§ **Exercise directions**
Which lines below contain the word "will"? Copy each one.

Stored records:
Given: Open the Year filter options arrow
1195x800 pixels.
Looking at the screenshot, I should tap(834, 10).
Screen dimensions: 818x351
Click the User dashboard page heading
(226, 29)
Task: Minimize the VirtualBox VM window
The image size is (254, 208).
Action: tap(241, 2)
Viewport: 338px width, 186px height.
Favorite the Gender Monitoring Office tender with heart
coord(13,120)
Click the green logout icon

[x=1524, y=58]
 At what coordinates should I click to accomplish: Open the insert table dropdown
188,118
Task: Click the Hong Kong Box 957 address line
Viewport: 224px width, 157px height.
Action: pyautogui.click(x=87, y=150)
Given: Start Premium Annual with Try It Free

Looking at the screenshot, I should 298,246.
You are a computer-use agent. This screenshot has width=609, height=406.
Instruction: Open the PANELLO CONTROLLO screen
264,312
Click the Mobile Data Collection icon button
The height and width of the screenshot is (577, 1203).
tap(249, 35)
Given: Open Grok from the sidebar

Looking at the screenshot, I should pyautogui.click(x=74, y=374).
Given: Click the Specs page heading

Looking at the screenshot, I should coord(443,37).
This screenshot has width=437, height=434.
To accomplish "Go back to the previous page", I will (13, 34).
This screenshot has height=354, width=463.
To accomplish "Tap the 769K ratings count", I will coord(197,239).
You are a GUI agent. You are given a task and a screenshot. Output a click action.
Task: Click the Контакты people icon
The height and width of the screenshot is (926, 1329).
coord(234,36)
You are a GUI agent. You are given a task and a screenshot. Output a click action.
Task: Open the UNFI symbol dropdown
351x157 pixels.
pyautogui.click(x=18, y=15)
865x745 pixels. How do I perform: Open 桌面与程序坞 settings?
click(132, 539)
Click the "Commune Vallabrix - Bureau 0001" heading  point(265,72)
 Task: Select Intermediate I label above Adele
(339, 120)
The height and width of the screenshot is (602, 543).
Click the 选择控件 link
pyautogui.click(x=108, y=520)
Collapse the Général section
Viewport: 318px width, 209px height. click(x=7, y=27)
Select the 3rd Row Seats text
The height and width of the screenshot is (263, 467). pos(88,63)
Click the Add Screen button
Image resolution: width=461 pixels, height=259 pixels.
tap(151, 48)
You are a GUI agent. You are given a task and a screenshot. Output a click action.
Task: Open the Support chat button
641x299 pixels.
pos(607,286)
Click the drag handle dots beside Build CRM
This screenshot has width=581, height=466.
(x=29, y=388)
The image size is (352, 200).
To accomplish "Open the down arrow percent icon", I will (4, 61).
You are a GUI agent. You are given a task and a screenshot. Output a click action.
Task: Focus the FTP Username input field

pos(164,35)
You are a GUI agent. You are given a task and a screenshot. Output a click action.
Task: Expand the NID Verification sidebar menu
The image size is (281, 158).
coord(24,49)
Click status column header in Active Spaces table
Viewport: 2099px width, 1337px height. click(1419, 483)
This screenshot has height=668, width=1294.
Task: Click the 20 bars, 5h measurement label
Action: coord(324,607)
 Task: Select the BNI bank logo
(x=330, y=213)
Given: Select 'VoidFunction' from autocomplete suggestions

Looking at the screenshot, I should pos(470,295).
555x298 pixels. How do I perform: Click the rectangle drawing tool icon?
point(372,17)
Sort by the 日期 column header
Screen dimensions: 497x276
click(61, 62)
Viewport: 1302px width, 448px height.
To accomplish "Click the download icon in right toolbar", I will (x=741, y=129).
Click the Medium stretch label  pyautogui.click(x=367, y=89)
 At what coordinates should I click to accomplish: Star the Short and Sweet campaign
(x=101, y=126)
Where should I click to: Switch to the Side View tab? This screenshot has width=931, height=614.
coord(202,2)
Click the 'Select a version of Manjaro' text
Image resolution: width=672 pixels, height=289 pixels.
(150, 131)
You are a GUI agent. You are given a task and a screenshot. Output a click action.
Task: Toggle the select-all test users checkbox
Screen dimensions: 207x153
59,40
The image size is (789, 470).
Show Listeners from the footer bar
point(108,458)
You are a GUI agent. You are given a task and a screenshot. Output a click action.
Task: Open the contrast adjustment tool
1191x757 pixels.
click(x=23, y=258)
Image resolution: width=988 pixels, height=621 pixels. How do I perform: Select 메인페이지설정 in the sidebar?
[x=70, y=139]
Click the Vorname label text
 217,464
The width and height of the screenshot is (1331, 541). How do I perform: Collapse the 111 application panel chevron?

§ **Solution to the exercise**
To accomplish "Go back to the previous page", I will (13, 34).
To accomplish "Tap the 769K ratings count", I will coord(197,239).
To accomplish "Open the down arrow percent icon", I will (4, 61).
To accomplish "Click the download icon in right toolbar", I will (x=741, y=129).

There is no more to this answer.